A short blog on the Labour leadership contest and the latest Conservative Right to Buy policy; the latter usefully exposes shortcomings in the leadership field.
The latest labour leadership contest started, rather too hastily in my opinion, in the aftermath of the May 2015 election defeat, a defeat that I saw as an inevitable consequence of a party with no defined message or vision failing to connect with the voter. The election was lost by Labour rather than won by the Conservatives, and lost badly.
All the candidates seem to be falling over themselves to distance themselves from what they and the Party said only a few weeks ago, and got their suffering army of volunteers to repeat on the door step. That alone is enough to disqualify them from leadership, not because I agreed with what they said before or what they say now, but rather the breath-taking display of lack of honesty or principle, and frankly political nous.
One of the current contenders will emerge as leader and lead Labour to another crushing defeat in 2020; I cannot see any saviour waiting in the wings. The Conservatives of course have Boris Johnson, whose populist touch and bumbling charisma (a well-crafted act) will test the very best Labour can offer.
Now, the latest Conservative Right To Buy policy and the opportunity it presents to the Labour Leadership candidates to show that they don’t just get it but also are capable of taking the fight to the Conservative Party in a positive way.
Enabling someone to buy the pile of bricks and mortar that has been their home for a number of years is a good thing, irrespective of whether it a council let, housing association let or a let in the private sector.
It is a positive development for the tenant and society at large. It is keeping on the right side of the argument that should be focussing the attention of leadership contenders and rather than muster all the tired old arguments such as ‘loss of another affordable unit’ or ‘just another Tory bribe’.
So Labour need to support the positives and take the fight to the Conservatives by adopting the policy as Labour policy and extending it further by applying RTB to the private rental sector. This latter twist will expose the Tories for what they are, ideological small state obsessives.
I have long had the Conservative Party down as the party that supports elitism and privilege and the status quo; Labour need to expose that further by becoming the natural party of meritocracy and enterprise. For me that’s the dividing line.
To those that say RTB tenants should discharge their ownership ambition by buying in the private sector, I say they miss the point. Clearly they rent as the only option but equity argues strongly that they should always have the option of buying at some stage and get a discount based on length of tenure.
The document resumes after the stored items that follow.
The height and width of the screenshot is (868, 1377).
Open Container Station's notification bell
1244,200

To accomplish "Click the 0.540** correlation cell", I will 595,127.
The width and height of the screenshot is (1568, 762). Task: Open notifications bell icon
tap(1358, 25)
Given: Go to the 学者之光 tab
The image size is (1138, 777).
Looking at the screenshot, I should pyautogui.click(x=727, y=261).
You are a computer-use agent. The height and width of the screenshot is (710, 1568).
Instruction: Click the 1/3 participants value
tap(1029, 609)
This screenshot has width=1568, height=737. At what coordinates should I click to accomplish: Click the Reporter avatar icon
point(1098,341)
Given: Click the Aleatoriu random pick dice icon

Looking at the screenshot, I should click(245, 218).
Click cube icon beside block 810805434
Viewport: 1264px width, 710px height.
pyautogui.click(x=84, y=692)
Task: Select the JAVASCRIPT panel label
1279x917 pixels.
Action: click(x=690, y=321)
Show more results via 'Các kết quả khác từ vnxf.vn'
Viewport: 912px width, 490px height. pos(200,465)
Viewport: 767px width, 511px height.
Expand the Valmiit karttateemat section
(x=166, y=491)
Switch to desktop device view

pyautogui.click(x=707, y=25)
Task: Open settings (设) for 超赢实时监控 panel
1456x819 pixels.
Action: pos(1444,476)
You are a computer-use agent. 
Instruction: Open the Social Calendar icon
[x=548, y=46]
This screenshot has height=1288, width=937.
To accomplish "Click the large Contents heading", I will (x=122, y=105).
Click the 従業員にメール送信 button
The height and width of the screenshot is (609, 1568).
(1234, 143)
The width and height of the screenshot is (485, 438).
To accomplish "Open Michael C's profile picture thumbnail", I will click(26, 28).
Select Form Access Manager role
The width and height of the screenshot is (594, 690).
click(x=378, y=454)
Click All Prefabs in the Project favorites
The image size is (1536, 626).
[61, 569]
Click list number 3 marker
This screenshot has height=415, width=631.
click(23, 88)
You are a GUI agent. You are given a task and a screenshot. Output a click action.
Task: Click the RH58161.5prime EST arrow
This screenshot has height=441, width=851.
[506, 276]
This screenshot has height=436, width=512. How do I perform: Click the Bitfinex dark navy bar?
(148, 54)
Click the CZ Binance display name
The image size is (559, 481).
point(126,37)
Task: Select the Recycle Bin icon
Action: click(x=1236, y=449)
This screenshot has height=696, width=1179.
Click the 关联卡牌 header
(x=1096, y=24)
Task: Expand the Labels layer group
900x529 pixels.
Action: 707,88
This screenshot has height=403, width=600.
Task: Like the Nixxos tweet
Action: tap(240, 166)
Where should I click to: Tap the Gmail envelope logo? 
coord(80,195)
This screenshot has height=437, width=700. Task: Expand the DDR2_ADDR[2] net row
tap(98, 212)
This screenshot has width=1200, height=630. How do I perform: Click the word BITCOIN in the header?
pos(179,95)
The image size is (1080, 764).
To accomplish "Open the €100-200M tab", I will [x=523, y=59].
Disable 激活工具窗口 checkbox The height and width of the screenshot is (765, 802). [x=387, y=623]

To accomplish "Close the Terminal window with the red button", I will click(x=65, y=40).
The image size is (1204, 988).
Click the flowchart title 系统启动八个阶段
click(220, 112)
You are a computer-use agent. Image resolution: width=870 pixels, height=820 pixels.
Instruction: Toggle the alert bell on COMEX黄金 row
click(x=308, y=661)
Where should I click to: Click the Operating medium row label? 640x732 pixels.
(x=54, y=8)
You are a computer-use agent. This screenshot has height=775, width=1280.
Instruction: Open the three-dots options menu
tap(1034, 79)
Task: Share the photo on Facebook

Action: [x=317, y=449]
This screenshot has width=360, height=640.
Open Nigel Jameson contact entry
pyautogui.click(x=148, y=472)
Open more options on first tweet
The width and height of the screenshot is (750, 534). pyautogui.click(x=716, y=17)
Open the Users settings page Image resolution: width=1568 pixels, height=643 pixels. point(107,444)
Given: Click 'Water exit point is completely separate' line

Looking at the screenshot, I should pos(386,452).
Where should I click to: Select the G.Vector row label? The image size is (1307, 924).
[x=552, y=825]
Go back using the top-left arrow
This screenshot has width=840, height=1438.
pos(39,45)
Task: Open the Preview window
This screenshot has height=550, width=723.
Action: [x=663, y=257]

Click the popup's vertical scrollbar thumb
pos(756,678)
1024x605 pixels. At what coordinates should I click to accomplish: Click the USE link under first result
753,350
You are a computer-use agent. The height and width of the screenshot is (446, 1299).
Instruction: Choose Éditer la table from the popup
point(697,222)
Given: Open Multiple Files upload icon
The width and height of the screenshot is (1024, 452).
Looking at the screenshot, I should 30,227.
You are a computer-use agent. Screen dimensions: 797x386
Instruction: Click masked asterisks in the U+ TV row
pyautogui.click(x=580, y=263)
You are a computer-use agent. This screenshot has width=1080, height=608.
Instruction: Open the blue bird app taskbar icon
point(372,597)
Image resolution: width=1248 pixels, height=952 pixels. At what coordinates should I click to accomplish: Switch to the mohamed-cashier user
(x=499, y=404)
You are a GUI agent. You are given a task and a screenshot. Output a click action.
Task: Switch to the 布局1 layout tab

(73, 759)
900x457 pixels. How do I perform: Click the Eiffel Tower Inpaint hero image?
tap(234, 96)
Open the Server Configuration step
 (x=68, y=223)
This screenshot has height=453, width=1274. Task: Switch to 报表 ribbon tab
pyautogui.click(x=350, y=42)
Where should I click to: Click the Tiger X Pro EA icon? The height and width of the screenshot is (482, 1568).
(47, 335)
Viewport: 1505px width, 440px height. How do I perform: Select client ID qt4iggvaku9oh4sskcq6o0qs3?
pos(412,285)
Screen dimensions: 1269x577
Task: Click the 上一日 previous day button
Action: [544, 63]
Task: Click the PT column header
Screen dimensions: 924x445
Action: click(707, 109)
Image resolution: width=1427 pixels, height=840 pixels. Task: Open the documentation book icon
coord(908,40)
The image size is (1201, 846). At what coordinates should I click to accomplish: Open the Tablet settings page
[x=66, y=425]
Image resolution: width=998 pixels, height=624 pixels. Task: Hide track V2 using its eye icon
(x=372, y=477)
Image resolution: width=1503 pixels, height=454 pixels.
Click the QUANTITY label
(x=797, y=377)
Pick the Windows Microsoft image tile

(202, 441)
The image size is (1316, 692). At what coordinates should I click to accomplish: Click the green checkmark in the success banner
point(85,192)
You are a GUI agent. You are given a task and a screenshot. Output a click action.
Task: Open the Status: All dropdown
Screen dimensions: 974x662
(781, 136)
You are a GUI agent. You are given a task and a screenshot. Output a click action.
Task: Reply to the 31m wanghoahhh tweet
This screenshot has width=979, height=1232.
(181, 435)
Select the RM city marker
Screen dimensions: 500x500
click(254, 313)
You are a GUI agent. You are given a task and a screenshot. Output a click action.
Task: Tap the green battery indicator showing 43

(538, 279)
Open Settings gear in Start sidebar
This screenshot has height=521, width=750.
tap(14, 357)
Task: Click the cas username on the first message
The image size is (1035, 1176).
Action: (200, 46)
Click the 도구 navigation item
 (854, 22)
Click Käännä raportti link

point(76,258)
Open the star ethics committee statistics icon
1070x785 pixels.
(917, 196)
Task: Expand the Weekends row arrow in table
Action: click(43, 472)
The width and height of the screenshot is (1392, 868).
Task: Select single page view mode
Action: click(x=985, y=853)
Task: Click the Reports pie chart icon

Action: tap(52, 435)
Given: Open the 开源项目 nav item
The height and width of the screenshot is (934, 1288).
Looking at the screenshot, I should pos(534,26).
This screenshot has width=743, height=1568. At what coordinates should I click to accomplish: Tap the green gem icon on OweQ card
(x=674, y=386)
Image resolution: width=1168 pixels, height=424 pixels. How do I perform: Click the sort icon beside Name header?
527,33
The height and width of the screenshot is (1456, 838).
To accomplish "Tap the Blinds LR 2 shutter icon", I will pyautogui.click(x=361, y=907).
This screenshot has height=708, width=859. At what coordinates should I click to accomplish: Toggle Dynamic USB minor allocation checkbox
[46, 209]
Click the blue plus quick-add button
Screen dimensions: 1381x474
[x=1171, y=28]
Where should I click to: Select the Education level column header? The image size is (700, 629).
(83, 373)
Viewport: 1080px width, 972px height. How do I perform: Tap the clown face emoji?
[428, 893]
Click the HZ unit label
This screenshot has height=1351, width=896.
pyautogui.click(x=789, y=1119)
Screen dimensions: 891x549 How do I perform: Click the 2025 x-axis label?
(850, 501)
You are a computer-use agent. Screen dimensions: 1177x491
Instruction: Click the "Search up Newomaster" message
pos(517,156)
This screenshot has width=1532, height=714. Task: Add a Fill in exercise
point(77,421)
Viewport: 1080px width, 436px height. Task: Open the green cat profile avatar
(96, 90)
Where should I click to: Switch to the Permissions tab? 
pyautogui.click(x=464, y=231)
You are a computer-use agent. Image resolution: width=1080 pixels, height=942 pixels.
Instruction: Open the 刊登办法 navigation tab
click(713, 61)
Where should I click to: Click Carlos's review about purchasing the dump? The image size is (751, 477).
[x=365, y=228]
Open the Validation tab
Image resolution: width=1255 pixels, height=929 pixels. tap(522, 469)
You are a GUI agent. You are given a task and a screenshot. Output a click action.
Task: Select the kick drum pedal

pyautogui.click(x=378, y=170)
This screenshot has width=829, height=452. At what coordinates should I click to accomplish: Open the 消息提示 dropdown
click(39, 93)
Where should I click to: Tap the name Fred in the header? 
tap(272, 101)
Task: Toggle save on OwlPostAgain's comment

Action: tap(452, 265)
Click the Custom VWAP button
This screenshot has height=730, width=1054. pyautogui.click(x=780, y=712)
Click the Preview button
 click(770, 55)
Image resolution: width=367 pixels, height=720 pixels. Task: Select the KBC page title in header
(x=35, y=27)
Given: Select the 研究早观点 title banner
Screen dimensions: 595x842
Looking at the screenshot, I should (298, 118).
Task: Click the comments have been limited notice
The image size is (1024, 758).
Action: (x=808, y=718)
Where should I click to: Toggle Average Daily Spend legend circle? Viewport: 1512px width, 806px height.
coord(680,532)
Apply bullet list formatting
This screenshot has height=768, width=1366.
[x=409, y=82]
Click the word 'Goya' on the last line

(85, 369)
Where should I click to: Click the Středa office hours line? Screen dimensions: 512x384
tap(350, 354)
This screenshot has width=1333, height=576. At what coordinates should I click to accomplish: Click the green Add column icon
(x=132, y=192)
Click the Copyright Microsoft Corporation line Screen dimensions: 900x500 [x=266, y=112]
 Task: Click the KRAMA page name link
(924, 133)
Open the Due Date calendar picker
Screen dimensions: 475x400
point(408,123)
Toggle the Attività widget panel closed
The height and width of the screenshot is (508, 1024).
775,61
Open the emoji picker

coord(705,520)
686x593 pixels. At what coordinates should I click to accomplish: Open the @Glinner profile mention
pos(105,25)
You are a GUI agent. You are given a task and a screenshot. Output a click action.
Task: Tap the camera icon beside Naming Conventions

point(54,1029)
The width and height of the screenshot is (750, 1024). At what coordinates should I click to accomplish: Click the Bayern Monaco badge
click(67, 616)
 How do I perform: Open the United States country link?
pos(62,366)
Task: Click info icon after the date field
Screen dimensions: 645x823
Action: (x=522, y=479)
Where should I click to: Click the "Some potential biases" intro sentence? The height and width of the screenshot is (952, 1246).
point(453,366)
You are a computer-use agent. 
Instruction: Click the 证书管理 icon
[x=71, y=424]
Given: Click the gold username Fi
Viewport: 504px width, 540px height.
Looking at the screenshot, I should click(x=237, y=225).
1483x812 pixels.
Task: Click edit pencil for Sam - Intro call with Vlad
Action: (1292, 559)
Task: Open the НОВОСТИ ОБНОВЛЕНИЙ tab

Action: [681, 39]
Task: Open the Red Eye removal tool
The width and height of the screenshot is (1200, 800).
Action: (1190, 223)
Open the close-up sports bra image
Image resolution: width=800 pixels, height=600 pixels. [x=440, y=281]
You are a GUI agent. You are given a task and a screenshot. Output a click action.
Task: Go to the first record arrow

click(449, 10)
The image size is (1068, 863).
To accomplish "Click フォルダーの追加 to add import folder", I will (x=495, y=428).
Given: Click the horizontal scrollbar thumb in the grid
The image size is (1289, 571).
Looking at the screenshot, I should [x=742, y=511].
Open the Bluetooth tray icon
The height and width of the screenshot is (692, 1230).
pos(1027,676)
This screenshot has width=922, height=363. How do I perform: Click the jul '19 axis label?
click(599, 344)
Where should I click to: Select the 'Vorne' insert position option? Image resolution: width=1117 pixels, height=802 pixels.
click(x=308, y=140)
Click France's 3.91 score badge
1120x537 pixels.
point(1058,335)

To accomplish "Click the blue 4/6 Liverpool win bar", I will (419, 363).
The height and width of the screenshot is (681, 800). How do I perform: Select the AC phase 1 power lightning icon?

Housing, particularly affordable housing, is a huge issue and opponents of RTB point to the loss of affordable units. There is evidence to support this; in Manchester some 812 RTB transactions resulted in just 2 replacement units. But again the real point is missed.
The housing crisis is not complicated. It is a direct result of far too low housing starts, especially social housing, going back decades; aided and abetted by planning complexities and breath taking selfishness of existing home owners.
In Germany houses are built to meet demographic demand with land banks controlled locally at the municipal level. It works; real property prices have been flat for the past 20 years (except for some hot spots). Not good copy for Daily Express headline writers “South East property prices set to explode 25%” – all set in a tone suggesting property inflation on the same level as a cure for cancer.
We need to build more houses, a lot more; where these houses start (social) and end up (owner occupied) is neither here nor there; this is the point detractors of RTB miss.
In addition to greater house building, Labour need to introduce measures to systematically dampen house prices with some form of land tax together with greater local authority control of land banks
For me, the Labour Leadership contest needs to take place after the Party has worked out what it stands for otherwise it is just chasing shadows and heading for another defeat in 2020.
How the Labour leadership handles the RTB curve ball thrown by the Conservatives might just set the tone; the signs so far are predictable and depressing.